Par ailleurs, la Cour d’Appel de VERSAILLES a relevé que la notice du médicament avait été modifié ultérieurement afin d’ajouter des précisions sur les risques et effets indésirables.
La société BIOGARAN et le cardiologue libéral se sont pourvus en cassation à l’encontre de cette décision.
S’agissant de la société BIOGARAN, cette dernière estime, aux termes de son pourvoi, que le producteur d’un médicament n’a pas l’obligation de reproduire à l’identique dans la notice le contenu du résumé des caractéristiques du produit, mais doit rédiger cette notice de manière claire et compréhensible pour le patient, afin de lui permettre d’agir de manière appropriée en cas d’effets indésirables, ce qui était le cas en l’espèce selon elle.
Par ailleurs, le juge ne saurait se déterminer, pour caractériser le défaut d’un produit de santé, au regard de l’ajout, postérieurement à la prescription de celui-ci au patient, de précisions sur les risques et effets indésirables dans la notice.
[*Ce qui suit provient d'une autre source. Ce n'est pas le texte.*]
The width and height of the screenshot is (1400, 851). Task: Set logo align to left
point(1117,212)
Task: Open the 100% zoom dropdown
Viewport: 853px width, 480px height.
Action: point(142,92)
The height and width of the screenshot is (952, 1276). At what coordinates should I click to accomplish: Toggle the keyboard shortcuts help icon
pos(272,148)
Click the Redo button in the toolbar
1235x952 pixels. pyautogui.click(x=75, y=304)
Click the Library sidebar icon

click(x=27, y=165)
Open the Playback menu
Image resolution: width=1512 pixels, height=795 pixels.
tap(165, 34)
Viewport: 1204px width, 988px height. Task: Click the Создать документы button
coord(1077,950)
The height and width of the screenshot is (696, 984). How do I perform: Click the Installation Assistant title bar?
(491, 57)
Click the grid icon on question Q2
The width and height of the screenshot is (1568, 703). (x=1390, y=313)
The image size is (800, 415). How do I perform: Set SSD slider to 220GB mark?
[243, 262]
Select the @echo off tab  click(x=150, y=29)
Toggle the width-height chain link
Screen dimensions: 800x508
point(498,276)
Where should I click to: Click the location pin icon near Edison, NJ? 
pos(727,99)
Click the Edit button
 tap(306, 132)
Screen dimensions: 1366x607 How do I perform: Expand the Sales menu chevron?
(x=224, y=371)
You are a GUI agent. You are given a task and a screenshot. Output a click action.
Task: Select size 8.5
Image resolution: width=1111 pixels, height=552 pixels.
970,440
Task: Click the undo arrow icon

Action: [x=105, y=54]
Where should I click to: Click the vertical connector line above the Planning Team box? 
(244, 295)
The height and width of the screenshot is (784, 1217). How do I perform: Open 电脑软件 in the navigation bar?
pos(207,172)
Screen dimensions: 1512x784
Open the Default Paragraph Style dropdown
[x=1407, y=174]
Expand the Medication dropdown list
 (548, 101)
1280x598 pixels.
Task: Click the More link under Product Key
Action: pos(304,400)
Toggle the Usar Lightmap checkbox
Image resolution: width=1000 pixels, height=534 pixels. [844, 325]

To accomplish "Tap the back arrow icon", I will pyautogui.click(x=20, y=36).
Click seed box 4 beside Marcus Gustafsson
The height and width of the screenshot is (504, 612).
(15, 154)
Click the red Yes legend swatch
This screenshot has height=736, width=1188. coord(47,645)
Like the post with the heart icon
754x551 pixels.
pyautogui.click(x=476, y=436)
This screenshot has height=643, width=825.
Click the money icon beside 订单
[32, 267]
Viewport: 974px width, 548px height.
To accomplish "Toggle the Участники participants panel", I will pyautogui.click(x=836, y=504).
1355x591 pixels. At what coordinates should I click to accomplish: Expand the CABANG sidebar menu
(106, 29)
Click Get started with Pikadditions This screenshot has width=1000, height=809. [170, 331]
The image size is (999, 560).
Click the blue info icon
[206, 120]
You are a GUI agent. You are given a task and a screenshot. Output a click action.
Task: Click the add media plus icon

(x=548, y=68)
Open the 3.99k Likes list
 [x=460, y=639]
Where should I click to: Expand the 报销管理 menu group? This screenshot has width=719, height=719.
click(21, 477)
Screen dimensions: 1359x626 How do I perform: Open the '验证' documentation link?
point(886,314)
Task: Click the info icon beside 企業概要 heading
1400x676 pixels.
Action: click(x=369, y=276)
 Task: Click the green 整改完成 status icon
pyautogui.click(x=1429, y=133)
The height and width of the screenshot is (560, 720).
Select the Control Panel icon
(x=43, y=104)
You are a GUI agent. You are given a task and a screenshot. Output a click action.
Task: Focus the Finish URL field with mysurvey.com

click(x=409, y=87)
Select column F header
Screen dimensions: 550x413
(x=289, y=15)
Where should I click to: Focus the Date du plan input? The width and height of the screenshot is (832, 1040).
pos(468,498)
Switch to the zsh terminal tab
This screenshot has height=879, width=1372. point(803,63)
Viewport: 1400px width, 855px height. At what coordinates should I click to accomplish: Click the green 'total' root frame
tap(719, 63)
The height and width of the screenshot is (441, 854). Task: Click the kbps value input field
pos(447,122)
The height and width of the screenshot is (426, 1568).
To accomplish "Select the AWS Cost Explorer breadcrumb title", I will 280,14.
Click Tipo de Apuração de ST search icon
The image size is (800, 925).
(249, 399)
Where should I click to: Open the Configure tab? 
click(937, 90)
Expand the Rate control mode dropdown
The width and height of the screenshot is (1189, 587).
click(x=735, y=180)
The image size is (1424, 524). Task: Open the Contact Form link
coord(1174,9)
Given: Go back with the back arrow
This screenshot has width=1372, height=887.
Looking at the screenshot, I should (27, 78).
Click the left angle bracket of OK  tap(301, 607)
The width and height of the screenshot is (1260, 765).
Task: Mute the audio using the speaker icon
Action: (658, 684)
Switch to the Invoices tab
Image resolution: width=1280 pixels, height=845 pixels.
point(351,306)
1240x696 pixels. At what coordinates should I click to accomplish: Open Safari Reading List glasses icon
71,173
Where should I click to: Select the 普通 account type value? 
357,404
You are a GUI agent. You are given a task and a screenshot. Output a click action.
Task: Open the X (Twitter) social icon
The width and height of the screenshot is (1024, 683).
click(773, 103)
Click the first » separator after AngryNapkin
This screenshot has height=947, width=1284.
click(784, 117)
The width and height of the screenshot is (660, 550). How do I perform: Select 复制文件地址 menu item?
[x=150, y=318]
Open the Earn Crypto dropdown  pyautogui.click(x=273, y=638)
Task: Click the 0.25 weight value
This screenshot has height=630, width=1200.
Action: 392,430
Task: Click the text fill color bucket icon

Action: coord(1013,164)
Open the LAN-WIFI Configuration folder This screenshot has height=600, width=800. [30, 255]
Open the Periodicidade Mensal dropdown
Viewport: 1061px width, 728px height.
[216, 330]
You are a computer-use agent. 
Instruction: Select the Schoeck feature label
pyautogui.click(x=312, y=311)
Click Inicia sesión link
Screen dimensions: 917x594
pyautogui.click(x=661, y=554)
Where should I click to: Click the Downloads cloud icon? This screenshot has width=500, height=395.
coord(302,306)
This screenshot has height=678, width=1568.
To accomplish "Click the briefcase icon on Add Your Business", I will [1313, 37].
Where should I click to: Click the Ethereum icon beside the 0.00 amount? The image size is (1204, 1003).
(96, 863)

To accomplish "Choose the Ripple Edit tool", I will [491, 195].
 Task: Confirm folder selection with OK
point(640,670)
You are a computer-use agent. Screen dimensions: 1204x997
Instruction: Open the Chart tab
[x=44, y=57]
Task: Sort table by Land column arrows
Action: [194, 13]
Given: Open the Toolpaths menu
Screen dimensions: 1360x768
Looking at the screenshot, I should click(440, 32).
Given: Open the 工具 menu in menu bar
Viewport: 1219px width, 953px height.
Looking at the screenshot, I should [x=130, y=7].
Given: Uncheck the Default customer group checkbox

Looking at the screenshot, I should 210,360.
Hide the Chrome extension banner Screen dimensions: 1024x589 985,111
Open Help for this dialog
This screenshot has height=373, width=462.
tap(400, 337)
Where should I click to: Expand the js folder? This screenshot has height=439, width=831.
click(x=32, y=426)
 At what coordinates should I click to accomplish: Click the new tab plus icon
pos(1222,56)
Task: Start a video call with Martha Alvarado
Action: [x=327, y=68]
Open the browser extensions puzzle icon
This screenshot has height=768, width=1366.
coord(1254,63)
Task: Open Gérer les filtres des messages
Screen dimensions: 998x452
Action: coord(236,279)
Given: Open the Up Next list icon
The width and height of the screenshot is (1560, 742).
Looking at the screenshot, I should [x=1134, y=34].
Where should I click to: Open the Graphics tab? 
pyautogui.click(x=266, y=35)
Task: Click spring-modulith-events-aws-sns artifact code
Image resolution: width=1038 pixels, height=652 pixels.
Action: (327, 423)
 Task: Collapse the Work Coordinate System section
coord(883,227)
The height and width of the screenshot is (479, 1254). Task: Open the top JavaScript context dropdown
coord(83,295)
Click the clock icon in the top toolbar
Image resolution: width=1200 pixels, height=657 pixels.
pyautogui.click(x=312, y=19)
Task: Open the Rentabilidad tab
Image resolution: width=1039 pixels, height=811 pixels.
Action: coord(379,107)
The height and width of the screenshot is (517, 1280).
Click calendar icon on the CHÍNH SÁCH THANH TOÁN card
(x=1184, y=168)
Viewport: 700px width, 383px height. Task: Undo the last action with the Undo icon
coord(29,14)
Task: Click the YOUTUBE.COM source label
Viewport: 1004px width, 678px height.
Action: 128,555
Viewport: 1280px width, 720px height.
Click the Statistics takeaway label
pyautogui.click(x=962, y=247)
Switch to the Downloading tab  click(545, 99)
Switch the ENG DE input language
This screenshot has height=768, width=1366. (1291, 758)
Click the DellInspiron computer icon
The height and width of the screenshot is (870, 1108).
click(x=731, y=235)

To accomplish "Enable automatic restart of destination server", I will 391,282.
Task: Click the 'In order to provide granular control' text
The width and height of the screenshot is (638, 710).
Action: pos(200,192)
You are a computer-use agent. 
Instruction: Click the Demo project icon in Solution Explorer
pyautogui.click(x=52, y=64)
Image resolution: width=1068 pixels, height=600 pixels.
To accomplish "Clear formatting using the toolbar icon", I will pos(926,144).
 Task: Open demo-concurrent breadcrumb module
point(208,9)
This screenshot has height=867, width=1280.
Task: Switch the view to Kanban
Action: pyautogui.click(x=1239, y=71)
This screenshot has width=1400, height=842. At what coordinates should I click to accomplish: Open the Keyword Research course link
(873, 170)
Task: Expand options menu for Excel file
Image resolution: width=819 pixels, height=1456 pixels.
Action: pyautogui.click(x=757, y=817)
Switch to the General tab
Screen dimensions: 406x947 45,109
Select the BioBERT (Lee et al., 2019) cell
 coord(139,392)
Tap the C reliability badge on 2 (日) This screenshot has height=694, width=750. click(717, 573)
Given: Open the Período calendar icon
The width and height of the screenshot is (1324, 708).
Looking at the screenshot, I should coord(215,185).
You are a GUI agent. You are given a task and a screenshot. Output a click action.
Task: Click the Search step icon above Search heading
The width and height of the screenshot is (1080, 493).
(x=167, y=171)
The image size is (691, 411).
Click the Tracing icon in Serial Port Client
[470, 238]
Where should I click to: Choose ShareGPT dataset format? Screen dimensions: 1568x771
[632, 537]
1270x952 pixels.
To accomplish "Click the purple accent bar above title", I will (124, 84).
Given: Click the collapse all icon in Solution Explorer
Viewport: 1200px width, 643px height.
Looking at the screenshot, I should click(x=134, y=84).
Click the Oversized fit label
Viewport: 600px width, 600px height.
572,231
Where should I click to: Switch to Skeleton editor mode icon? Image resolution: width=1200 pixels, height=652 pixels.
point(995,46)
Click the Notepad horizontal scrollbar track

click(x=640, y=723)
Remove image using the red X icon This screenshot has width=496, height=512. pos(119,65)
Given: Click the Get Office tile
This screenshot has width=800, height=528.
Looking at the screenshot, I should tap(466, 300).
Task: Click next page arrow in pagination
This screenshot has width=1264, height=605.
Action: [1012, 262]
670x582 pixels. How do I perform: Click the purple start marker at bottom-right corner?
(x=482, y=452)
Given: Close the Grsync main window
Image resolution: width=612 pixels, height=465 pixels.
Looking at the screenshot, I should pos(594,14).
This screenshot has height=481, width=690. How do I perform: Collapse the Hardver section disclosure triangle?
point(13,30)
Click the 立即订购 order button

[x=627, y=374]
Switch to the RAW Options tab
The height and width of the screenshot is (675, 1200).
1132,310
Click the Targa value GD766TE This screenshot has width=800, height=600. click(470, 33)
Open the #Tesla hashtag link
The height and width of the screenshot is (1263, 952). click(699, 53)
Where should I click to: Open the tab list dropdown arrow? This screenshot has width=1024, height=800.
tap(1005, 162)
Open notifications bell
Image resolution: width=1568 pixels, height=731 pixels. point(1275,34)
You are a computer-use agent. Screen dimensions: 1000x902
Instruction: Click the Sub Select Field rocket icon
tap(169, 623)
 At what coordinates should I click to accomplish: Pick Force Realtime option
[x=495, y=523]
Or, par arrêt en date du 29 mars 2023 (Cour de cassation, Civile 1ère, 29 mars 2023, Pourvoi n°22-11039), la Cour de cassation a rejeté le pourvoi formé par la société BIOGARAN.
Comme le rappelle la Cour de cassation, aux termes de l’article 1386-4, alinéas 1et et 2, devenu 1245-3, alinéas 1er et 2, du Code civil, un produit est défectueux lorsqu’il n’offre pas la sécurité à laquelle on peut légitimement s’attendre et dans l’appréciation de celle-ci, il doit être tenu compte de toutes les circonstances et notamment de la présentation du produit, de l’usage qui peut en être raisonnablement attendu et du moment de sa mise en circulation.
La Cour de cassation relève que si le résumé des caractéristiques du produit (RCP) et le Vidal, à destination des professionnels de santé, concernant l’Amiodarone, mentionnaient au chapitre des effets indésirables et au titre des manifestations pulmonaires des cas de pneumopathies interstitielles et alvéolaires, la notice du médicament n’en faisait pas état mais mentionnait seulement des « problèmes respiratoires, essoufflement, fièvre, toux) ».
Elle estime que cette information était insuffisante et que ce médicament n’offrait pas la sécurité à laquelle on pouvait légitimement s’attendre et était dès lors défectueux.
Force est donc de constater que l’absence de mention dans la notice d’un médicament du risque d’effets indésirables survenu permet de caractériser le défaut de sécurité du produit, engageant la responsabilité du producteur.